++++ LISTED ENTRIES ++++

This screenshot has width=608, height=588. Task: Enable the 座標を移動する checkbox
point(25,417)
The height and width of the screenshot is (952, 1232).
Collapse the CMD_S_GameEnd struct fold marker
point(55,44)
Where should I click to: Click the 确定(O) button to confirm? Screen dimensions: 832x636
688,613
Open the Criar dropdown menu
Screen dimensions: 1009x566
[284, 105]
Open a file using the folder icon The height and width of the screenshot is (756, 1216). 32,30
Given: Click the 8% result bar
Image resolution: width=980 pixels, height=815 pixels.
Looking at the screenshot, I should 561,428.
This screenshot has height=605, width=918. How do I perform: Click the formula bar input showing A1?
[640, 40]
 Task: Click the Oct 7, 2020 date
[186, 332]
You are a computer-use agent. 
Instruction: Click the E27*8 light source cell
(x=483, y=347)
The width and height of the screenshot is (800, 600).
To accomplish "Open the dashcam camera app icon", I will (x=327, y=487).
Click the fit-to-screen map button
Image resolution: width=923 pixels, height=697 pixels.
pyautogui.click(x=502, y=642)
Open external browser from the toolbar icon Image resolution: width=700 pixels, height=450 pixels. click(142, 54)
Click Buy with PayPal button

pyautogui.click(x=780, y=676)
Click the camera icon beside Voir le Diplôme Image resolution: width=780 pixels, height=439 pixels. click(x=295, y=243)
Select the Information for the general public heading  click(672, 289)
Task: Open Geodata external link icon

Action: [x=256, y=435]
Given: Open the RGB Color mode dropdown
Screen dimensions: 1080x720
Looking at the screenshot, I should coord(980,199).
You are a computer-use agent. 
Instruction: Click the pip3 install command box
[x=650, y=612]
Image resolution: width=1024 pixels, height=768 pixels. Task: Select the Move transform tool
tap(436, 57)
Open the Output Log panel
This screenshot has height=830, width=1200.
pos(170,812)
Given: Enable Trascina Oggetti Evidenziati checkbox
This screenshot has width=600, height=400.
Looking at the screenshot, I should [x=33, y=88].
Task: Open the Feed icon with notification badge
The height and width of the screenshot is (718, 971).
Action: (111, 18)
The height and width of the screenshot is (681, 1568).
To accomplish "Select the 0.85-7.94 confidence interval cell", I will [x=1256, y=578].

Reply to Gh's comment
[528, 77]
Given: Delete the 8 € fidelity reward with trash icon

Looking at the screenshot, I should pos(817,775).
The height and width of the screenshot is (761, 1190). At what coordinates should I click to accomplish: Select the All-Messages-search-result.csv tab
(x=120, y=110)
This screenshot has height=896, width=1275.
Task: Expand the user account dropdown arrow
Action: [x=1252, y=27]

++++

● **ACTIVITY**
An exact repeat of the lines from the one containing "This screenshot has width=600, height=400." through the final line of the entries is the whole answer.

● **REPLY TO THE EXERCISE**
This screenshot has width=600, height=400.
Looking at the screenshot, I should [x=33, y=88].
Task: Open the Feed icon with notification badge
The height and width of the screenshot is (718, 971).
Action: (111, 18)
The height and width of the screenshot is (681, 1568).
To accomplish "Select the 0.85-7.94 confidence interval cell", I will [x=1256, y=578].

Reply to Gh's comment
[528, 77]
Given: Delete the 8 € fidelity reward with trash icon

Looking at the screenshot, I should pos(817,775).
The height and width of the screenshot is (761, 1190). At what coordinates should I click to accomplish: Select the All-Messages-search-result.csv tab
(x=120, y=110)
This screenshot has height=896, width=1275.
Task: Expand the user account dropdown arrow
Action: [x=1252, y=27]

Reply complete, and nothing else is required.